President Richard Nixon: 'Gays Are Born That Way' In Newly Released Secret Recordings
Vanity Fair has provided audio of newly released secretly taped conversations between President Richard Nixon and his national-security adviser Henry Kissinger and Chief of Staff Bob Haldeman.
One particular conversation turned to Nixon's views on gays and they border on progressive...at first.
Take a listen:
Here's a transcript from Vanity Fair:
April 28, 1971. During a discussion with Haldeman and Kissinger about an annual youth conference, the subject turned to homosexuality and society.
Nixon: Let me say something before we get off the gay thing. I don’t want my views misunderstood. I am the most tolerant person on that of anybody in this shop. They have a problem. They’re born that way. You know that. That’s all. I think they are. Anyway, my point is, though, when I say they’re born that way, the tendency is there. [But] my point is that Boy Scout leaders, YMCA leaders, and others bring them in that direction, and teachers. And if you look over the history of societies, you will find, of course, that some of the highly intelligent people . . . Oscar Wilde, Aristotle, et cetera, et cetera, et cetera, were all homosexuals. Nero, of course, was, in a public way, in with a boy in Rome.
Haldeman: There’s a whole bunch of Roman emperors. . . .
Nixon: But the point is, look at that, once a society moves in that direction, the vitality goes out of that society. Now, isn’t that right, Henry?
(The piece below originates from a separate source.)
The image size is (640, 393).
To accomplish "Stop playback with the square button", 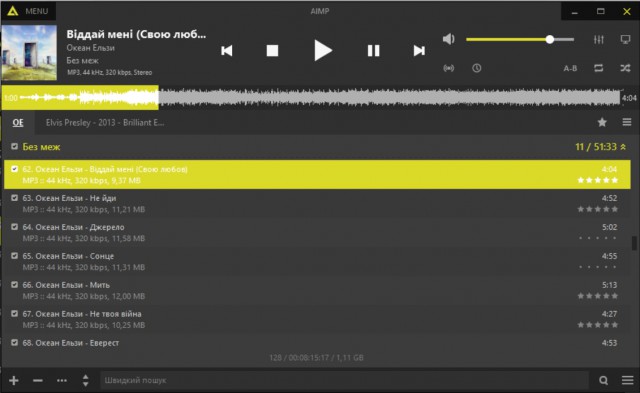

Nixon: Do you see any other change, anywhere where it doesn’t fit?
Kissinger: That’s certainly been the case in antiquity. The Romans were notorious—
Haldeman: The Greeks.
Kissinger: —homosexuals. . . .
Nixon: The Greeks. And they had plenty of it. . . . By God, I am not going to have a situation where we pass along a law indicating, “Well, now, kids, just go out and be gay.” They can do it. Just leave them alone. That’s a lifestyle I don't want to touch. . . .
Kissinger: It’s one thing for people to, you know, like some people we know, who would do it discreetly, but to make that a national policy . . .
Thoughts on Nixon's comments, Instincters?